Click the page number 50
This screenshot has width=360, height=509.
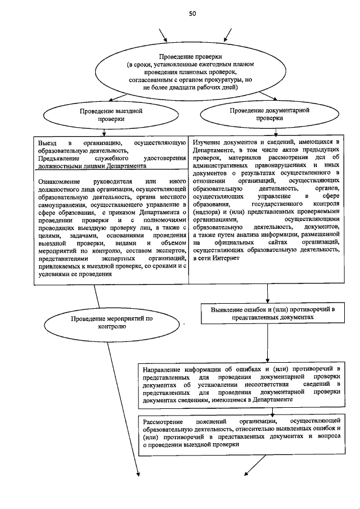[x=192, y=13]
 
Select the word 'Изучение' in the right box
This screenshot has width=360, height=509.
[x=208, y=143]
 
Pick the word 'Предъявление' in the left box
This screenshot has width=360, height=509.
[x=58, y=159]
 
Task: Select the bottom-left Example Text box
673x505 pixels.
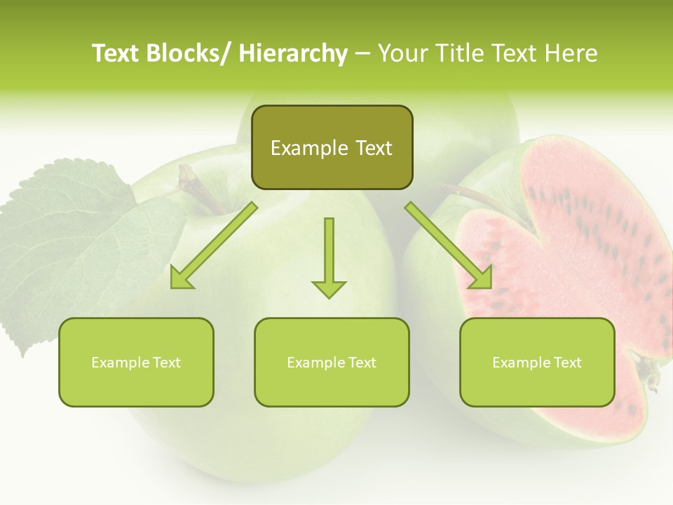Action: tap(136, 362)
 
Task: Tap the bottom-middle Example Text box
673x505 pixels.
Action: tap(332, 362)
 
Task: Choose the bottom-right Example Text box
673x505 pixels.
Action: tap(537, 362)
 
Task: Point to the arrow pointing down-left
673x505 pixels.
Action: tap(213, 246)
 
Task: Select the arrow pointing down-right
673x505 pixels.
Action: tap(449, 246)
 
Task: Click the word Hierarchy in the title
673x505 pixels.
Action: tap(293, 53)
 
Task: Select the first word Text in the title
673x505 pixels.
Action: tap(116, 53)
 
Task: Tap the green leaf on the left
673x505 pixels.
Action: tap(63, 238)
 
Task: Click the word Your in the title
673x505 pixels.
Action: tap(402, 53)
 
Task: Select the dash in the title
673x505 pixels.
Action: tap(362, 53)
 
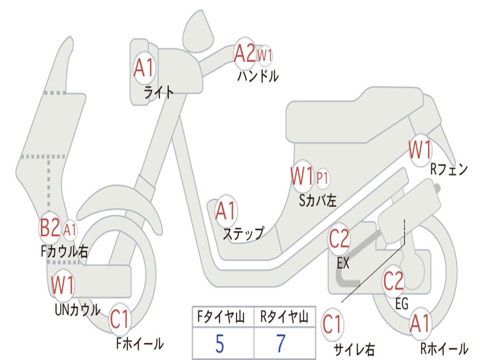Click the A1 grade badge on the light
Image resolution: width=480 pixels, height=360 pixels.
——————
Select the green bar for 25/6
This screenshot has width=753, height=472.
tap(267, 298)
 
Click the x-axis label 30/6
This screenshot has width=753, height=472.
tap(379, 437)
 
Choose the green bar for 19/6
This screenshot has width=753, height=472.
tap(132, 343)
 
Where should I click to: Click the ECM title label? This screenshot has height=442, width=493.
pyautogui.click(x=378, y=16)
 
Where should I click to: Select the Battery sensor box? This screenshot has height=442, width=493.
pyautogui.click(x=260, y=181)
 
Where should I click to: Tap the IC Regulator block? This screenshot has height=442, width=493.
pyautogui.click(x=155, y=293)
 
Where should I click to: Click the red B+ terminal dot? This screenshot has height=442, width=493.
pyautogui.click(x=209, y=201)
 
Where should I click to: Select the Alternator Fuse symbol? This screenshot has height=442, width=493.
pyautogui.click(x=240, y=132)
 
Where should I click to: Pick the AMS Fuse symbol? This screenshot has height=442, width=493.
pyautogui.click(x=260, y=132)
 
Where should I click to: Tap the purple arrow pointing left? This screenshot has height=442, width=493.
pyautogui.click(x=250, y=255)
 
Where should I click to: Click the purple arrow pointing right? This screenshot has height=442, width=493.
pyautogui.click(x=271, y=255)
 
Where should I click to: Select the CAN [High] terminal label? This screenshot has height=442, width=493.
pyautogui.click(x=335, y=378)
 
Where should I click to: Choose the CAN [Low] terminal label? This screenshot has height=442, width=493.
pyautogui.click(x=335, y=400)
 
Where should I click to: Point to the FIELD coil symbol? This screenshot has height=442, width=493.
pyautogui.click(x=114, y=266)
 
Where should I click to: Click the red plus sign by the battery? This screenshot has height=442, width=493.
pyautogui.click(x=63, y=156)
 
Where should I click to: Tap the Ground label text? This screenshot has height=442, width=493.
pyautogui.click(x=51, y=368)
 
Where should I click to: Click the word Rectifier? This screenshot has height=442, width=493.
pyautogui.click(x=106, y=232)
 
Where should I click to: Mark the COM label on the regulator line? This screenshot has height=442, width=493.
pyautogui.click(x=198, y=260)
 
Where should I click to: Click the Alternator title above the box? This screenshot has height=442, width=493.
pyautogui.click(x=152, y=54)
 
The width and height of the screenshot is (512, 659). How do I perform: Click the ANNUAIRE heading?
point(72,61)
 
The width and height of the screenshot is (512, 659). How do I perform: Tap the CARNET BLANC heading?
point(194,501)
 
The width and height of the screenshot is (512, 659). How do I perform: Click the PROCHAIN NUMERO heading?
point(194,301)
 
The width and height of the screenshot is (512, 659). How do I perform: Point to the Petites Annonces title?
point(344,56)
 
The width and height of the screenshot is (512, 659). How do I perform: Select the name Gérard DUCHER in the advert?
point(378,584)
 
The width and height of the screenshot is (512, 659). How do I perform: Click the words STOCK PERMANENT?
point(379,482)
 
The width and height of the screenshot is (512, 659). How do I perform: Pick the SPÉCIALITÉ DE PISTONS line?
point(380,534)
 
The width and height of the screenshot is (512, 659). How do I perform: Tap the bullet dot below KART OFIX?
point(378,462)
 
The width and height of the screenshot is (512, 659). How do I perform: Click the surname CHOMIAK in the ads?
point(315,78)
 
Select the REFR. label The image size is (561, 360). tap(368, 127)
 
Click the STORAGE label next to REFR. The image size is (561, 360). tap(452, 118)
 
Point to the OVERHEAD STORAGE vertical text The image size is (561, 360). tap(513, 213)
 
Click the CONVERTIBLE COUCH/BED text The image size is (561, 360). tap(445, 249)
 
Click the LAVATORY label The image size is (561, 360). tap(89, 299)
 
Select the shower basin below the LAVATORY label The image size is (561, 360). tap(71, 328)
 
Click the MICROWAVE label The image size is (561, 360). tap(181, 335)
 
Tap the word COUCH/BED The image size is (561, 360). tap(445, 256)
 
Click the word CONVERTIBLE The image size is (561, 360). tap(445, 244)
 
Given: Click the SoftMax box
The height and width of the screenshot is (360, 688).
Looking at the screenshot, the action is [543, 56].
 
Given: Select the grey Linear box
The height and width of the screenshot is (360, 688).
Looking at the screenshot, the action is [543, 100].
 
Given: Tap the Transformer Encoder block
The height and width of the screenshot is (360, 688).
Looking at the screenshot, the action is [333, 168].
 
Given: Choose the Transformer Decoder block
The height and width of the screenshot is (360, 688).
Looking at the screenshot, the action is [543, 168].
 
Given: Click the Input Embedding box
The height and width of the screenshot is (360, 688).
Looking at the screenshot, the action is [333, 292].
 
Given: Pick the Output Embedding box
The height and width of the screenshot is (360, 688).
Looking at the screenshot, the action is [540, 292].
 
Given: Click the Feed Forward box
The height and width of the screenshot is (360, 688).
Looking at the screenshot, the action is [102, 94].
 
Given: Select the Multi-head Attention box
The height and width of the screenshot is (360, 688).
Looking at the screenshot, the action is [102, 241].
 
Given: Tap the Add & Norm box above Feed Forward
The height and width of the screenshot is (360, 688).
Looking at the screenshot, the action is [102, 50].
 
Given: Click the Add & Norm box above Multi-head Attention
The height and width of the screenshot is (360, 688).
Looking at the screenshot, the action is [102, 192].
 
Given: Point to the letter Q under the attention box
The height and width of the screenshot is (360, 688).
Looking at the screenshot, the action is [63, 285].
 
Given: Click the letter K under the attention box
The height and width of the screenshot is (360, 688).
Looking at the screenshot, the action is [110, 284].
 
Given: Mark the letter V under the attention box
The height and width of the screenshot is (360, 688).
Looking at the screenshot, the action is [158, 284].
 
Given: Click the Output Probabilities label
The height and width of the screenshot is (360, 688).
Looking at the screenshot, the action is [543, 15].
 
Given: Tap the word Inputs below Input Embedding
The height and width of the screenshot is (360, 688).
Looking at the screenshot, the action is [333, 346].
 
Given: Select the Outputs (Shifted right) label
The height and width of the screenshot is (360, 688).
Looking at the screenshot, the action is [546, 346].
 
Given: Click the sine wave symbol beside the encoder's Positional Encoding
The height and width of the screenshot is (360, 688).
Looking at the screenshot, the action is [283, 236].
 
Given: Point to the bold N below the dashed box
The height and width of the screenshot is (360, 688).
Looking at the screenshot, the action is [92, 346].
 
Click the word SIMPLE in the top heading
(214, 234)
——————
Exercise details | Copy the lines of the listing verbatim, starting at the line that contains "Click the MICROWAVE" and ending at the line that contains "Click the word CONVERTIBLE", with both of those lines included.

Problem solution |
Click the MICROWAVE label The image size is (561, 360). tap(181, 335)
 
Tap the word COUCH/BED The image size is (561, 360). tap(445, 256)
 
Click the word CONVERTIBLE The image size is (561, 360). tap(445, 244)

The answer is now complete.